In a groundbreaking discovery, microbiologists from the University of Southern California have found a new form of life – bacteria that feed solely on electrons. These newly discovered bacteria are unlike any other known life form, as they derive their sustenance from negatively charged elementary particles. The team, led by Kenneth Nealson, compares the behavior of these bacteria to humans sticking their fingers in a socket to obtain food. This discovery raises fundamental questions about the nature of life and its forms in the universe. These electrochemical bacteria could theoretically exist on any planet, asteroid, or comet in the universe.
The electrochemically active bacteria form hair-like filaments several centimeters long, which they use to transport electrons directly from rocks or metals. These biological nanocables were discovered independently by researchers at Aarhus University in Denmark. Scientists have long puzzled over an unexplained flow of electricity at the ocean floor, and these bacteria could explain the phenomenon, according to Nealson. The researchers found the unusual bacteria in ocean sediments and applied different voltage levels to the bacterial strain in the lab using electrodes. At higher values, the bacteria began to break down electrons from their surroundings and absorb them through their nanocables. At lower voltages, the bacteria expelled electrons.
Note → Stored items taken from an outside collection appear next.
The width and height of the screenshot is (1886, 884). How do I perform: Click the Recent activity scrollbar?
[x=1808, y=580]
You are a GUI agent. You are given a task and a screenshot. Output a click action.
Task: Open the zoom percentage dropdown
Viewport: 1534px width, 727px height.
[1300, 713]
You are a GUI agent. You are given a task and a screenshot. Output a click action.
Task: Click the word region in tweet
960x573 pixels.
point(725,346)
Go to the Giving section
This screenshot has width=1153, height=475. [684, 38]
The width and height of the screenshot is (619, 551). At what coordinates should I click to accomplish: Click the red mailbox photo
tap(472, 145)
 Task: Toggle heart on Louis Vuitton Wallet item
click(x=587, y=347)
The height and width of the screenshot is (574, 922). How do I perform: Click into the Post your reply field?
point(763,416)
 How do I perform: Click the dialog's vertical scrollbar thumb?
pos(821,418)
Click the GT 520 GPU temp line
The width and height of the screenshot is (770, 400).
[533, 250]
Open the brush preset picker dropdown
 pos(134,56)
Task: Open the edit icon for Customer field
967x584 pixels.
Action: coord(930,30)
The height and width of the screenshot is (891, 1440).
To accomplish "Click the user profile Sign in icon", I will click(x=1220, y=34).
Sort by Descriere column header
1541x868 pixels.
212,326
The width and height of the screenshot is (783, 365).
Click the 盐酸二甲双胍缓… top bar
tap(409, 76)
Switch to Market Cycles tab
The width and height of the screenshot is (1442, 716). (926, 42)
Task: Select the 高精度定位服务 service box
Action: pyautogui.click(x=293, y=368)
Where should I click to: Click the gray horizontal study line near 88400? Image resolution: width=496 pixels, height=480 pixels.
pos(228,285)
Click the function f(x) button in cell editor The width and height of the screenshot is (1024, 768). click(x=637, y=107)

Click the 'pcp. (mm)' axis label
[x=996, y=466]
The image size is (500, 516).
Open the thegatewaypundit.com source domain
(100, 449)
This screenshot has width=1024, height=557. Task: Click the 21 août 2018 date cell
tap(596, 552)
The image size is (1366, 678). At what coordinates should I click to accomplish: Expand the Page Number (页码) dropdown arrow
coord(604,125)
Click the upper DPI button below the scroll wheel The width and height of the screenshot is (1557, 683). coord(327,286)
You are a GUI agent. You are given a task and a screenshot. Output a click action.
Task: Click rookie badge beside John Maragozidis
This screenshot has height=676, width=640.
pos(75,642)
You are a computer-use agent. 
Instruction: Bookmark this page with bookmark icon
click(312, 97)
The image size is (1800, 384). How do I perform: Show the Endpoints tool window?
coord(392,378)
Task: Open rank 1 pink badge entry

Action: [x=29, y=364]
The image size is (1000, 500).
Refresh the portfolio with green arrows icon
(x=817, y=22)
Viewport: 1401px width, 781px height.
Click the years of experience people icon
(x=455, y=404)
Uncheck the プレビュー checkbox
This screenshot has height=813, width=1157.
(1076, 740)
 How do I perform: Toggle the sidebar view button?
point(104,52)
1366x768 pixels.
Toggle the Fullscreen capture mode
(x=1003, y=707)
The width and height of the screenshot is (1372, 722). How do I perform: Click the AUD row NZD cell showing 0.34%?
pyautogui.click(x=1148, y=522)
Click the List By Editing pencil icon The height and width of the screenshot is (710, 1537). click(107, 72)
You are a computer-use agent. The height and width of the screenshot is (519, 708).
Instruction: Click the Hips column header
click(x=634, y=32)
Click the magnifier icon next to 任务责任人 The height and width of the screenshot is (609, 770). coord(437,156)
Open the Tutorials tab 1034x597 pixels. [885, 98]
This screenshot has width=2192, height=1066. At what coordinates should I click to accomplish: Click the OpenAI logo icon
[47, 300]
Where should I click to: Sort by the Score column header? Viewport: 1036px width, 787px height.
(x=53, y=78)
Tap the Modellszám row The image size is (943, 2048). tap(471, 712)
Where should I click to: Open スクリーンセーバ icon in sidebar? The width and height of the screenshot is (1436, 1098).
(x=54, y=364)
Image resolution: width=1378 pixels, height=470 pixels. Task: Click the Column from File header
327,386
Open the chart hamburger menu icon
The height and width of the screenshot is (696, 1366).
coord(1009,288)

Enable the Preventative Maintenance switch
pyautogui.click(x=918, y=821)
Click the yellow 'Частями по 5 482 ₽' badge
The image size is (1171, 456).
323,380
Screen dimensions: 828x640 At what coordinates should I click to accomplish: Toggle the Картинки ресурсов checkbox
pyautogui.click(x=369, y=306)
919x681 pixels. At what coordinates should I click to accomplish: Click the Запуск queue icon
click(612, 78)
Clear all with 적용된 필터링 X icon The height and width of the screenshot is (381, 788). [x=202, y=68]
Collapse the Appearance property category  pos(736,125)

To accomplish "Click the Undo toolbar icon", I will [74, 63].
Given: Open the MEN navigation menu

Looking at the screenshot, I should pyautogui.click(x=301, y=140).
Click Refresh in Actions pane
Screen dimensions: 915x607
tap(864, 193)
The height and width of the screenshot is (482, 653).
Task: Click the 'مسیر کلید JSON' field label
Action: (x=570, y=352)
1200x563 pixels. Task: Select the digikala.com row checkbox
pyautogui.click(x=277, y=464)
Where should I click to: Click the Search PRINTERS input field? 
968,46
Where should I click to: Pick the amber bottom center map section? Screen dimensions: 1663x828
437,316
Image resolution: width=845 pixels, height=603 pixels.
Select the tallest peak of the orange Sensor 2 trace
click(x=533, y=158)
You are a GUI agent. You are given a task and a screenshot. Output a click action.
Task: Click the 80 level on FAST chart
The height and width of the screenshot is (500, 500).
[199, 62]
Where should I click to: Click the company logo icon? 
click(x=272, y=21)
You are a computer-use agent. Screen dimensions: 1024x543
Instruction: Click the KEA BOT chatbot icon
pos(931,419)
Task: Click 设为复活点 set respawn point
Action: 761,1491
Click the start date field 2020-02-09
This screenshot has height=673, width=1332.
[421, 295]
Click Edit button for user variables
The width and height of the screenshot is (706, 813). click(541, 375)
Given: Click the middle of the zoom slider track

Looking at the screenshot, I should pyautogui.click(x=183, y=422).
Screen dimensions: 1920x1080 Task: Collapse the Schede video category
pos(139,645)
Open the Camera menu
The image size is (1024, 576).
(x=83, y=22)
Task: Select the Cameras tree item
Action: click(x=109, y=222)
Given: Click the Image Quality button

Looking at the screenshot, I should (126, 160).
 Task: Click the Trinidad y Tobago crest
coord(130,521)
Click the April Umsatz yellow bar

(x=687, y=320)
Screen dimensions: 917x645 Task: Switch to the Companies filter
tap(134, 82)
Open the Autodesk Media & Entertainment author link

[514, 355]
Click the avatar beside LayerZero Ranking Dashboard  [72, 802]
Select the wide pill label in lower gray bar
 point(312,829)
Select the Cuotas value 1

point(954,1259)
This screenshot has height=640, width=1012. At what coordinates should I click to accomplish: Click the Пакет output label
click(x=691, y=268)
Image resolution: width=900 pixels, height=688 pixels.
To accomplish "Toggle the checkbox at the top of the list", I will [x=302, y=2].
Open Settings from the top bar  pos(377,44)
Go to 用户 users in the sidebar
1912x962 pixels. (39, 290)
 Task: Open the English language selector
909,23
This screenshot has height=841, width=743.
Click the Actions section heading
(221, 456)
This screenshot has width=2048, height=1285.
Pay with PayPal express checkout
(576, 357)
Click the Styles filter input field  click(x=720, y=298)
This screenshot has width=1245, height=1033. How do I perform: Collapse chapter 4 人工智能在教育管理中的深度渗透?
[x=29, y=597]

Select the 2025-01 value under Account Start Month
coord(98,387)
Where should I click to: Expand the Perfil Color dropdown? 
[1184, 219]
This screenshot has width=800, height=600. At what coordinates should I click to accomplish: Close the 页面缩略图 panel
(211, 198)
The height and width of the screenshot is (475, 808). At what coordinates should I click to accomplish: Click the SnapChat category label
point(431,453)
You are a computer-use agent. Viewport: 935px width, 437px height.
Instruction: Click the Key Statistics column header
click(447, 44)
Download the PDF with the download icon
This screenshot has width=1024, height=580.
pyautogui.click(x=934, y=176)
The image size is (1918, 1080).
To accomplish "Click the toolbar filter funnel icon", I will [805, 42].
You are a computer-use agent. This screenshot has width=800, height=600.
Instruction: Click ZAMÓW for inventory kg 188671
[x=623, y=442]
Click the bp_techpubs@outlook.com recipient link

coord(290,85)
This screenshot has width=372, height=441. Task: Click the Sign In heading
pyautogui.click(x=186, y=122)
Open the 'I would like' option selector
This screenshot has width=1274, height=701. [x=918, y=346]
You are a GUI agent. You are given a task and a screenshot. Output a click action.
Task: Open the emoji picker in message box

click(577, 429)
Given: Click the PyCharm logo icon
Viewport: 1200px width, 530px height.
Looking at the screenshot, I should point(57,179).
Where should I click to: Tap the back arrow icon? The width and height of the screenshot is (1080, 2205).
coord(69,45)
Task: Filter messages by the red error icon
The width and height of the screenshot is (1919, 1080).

To ensure that the bacteria were indeed feeding on electrons, the scientists deprived them of all other food sources in a painstaking process. Annette Rowe, a member of the USC biology group, has identified eight different strains of these unusual bacteria. They can feed on various substances, including iron, manganese, and even uranium, making them potentially useful for neutralizing environmental hazards. The American space agency NASA is also interested in these bacteria and would like to conduct further experiments with them in zero gravity.
This discovery of a new form of life that feeds on electrons is a significant breakthrough that could have far-reaching implications for our understanding of the universe and the nature of life itself. The potential applications of these bacteria in environmental remediation and space exploration are also exciting prospects.